▶ [EXTRACTED TEXT]
May 04, 2025
Archive

Review: 'Kidnapping Mr. Heineken' (Grade: C)

'Heineken' kidnapping brews up a generally flat film treatment

Anthony Hopkins ferments a fine rage, perhaps at the “dying of the light,” in “Kidnapping Mr. Heineken.” As mega-rich Dutch brewery mogul Alfred “Freddy” Heineken, his quicksilver flashes of temper are worthy of other Hopkins creations, even the demigod Odin in the “Thor” movies. Freddy Heineken was a man used to ordering people around, used to firing people, used to getting his way. He might labor to present calm, unworried face to his kidnappers. But inside, he was seething, plotting and trying to reason his way out of the fix he found himself in back in 1982.

Hopkins’ Heineken is the most interesting character in this entirely-too-straightforward caper picture from the Swedish director Daniel Alfredson, who helmed the last two “Girl With the Dragon Tattoo” movies. It’s a shame the film isn’t really about Heineken, but about the generic, younger and in-over-their-heads building contractors who nabbed Freddy and demanded the highest ransom ever paid up to that time.

▶ [DATASET CONTENT]
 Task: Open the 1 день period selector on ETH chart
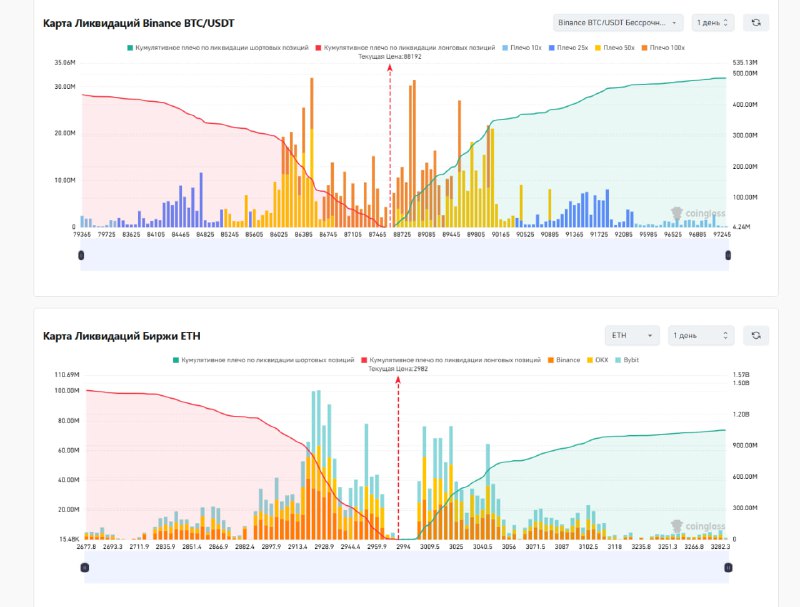click(x=700, y=335)
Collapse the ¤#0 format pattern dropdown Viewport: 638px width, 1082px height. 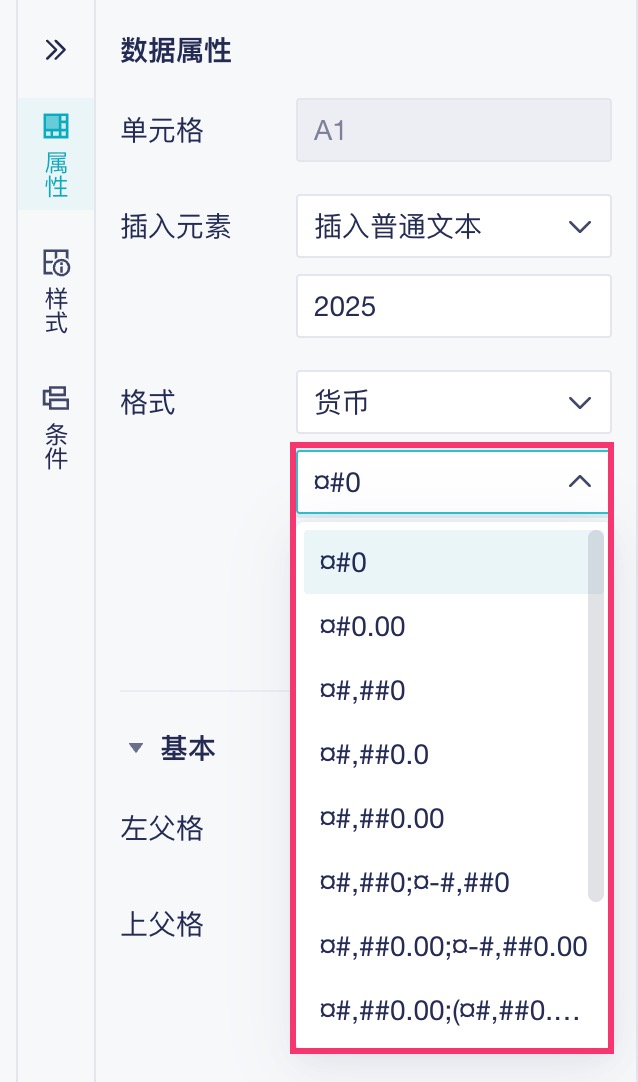pos(578,482)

▶ [THE TASK] Please print the film review text word for word, in full. The data here was drawn from a separate source.

▶ [SOLUTION FOR THIS EXERCISE]
May 04, 2025
Archive

Review: 'Kidnapping Mr. Heineken' (Grade: C)

'Heineken' kidnapping brews up a generally flat film treatment

Anthony Hopkins ferments a fine rage, perhaps at the “dying of the light,” in “Kidnapping Mr. Heineken.” As mega-rich Dutch brewery mogul Alfred “Freddy” Heineken, his quicksilver flashes of temper are worthy of other Hopkins creations, even the demigod Odin in the “Thor” movies. Freddy Heineken was a man used to ordering people around, used to firing people, used to getting his way. He might labor to present calm, unworried face to his kidnappers. But inside, he was seething, plotting and trying to reason his way out of the fix he found himself in back in 1982.

Hopkins’ Heineken is the most interesting character in this entirely-too-straightforward caper picture from the Swedish director Daniel Alfredson, who helmed the last two “Girl With the Dragon Tattoo” movies. It’s a shame the film isn’t really about Heineken, but about the generic, younger and in-over-their-heads building contractors who nabbed Freddy and demanded the highest ransom ever paid up to that time.